In the spring of 2010, Lee and Dewane's husband, Jeffrey Dewane, were fellow students in UCI's executive MBA program. They were also study group partners with two other students, Jared Turner and Mark Mallgrave. Lee and Dewane met once during a May school-related dinner and social gathering. After the event, Dewane asked Lee to be a Facebook friend and an approved party on Linked-in, two on-line social networking sites.

In early June, Lee received two postcards from Jeffrey. She was puzzled by the postcards but assumed he had sent them because she once mentioned she enjoyed sending postcards when she traveled.

We refer to Jeffery Dewane by his first name out of no disrespect. It is simply an attempt at clarity in a case in which parties share the same last name.

On June 23, Marty Bell, the director of program services for the executive MBA program, received a telephone call from Dewane. During a 40-45 minute call, Dewane complained about the program's demands on her husband's time, and the consumption of alcohol during the dinners. She also voiced her belief other members of her husband's study group, especially Lee, engaged in academic dishonesty by claiming his work as their own. The capper to the conversation was what Bell described as a "kind of odd or weird" accusation that bordered on a rant about an affair between Lee and Jeffrey.

Bell talked to the dean of the executive MBA program, Imran Currim, about the academic dishonesty allegation, after which he called Jeffrey. According to Bell, Jeffrey said he and Dewane were going to get divorced and the accusations of academic dishonesty were false. Later that day, Bell received a telephone call from Currim. Currim had just spoken to Dewane. According to Currim, Dewane said, "If I see that woman, I will kill her." He instructed Bell to come up with a plan to ensure Lee's safety and the safety of the other students.

The following morning, Bell called Lee and the campus police. Although Bell said he thought Dewane's death threat was "just a statement," Lee reacted more "visceral[ly]" and he developed a sense of urgency. Campus police decided to have officers conduct patrol checks during the program's twice-monthly dinners. Further, either the campus police or the university's legal counsel suggested Bell advised Lee to get a restraining order. Lee told Jeffrey, Turner, and Mallgrave about what had happened and about Bell's suggestion to get a restraining order. Jeffery replied the restraining order was a good idea because "his wife has done things like this before."

Within days, the class met at a multi-purpose academic and administration building where the executive MBA program held its twice-monthly dinner meetings and social hour. Officer Benny Green went to the dinner and talked to Bell about his report. Bell told him about his conversation with Dewane. Currim arrived while Green was there and told him about Dewane's threat to kill Lee. He also mentioned he was unsure if Dewane "would carry out her statement but felt it necessary to convey." After speaking to Bell, Lee and Currim, Green escorted Lee to the campus police department where another officer told her how to obtain a restraining order.

....................

WRITTEN TASK 1: In the UCI MBA excerpt, what did Campus police decide to do during the program's twice-monthly dinners?
WRITTEN TASK 2: Pick up the UCI MBA excerpt after its final sentence and write what comes next.
The lines that follow come from a separate source.

....................

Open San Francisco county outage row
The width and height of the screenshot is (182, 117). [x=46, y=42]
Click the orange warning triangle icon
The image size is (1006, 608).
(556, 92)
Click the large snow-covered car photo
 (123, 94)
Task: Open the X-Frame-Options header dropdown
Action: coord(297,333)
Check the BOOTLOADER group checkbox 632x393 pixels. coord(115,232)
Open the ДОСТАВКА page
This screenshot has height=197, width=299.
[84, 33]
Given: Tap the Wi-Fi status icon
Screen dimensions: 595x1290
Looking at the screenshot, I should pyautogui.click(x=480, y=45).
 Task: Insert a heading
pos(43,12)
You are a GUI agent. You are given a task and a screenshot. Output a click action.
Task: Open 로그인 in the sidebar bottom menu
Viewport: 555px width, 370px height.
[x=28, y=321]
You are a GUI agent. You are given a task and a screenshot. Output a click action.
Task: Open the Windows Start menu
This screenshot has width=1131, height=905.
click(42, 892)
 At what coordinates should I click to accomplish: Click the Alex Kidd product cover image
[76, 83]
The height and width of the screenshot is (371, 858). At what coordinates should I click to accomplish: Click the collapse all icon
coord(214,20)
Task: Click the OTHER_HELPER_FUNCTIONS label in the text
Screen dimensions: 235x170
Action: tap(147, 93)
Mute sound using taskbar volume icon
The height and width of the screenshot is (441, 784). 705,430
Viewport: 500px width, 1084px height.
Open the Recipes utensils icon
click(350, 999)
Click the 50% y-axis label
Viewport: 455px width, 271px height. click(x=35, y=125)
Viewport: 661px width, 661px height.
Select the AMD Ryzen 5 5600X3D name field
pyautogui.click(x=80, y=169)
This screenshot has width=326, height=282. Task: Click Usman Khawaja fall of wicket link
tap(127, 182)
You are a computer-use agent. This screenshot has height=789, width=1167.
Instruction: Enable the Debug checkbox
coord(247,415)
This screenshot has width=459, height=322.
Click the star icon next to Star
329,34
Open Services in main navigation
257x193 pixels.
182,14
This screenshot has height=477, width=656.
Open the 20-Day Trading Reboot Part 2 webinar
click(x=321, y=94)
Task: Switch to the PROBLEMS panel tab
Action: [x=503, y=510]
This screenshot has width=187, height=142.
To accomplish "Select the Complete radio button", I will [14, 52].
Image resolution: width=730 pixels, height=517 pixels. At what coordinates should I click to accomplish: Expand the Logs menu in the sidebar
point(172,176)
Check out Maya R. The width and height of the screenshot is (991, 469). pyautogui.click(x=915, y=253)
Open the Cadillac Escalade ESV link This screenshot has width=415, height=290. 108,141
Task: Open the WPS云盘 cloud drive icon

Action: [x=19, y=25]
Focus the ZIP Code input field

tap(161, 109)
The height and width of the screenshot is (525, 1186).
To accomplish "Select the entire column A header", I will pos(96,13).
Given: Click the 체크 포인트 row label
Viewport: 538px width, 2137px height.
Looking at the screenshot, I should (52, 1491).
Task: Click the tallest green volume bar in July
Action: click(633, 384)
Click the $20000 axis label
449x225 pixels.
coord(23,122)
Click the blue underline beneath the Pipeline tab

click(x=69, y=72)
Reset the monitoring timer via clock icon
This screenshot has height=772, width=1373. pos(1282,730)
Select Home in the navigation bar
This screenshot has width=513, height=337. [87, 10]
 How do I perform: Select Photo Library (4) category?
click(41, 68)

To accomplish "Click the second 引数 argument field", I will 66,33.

....................

WRITTEN RESPONSE 1: They decided to have officers conduct patrol checks.

WRITTEN RESPONSE 2:
Green returned to the dinner and spoke to Dewane and Jeffrey. Jeffrey said he and his wife were experiencing marital problems and he wanted a divorce, but he also told Green he did not think Dewane would hurt Lee. Dewane said she did not want a divorce, but she did believe her husband and Lee were having an affair. She also admitted overreacting and denied she had any intention to hurt Lee. She complained about her husband's indiscretion in discussing details about their relationship with Lee. Dewane also said she had become somewhat emotional due to extended traveling, her mother's recent death, her husband's demanding schedule, and their marital problems. But she maintained she would never hurt Lee and offered to apologize over the telephone. Green told her "that would not be necessary."

Despite Green's assurance no further communication was necessary, Jeffrey called Lee and put Dewane on the phone. Dewane told Lee the whole incident had been a "misunderstanding" and "grossly exaggerated."

On June 28, Jeffrey sent the following e-mail to Currim and Bell: "The situation has come to an end" . . . . "Molly and Jinny spoke on Saturday at approximately six p.m. and the matter was resolved from Molly and my perspective. Furthermore, Molly indicated there would be no further follow-up with U.C.I. Thank you, Jeff." He sent another e-mail on July 15, which read, " I would appreciate if I could have a few minutes to clear up some academic concerns. I would like to schedule a brief meeting [and] wanted to know the person who kept your schedule. Thank you, Jeff."

Ultimately, Lee decided against getting a restraining order, opting instead to get out of the study group and limit her contact with Jeffrey. She "hoped [] the issue was over." Unfortunately, her hoping did not make it so.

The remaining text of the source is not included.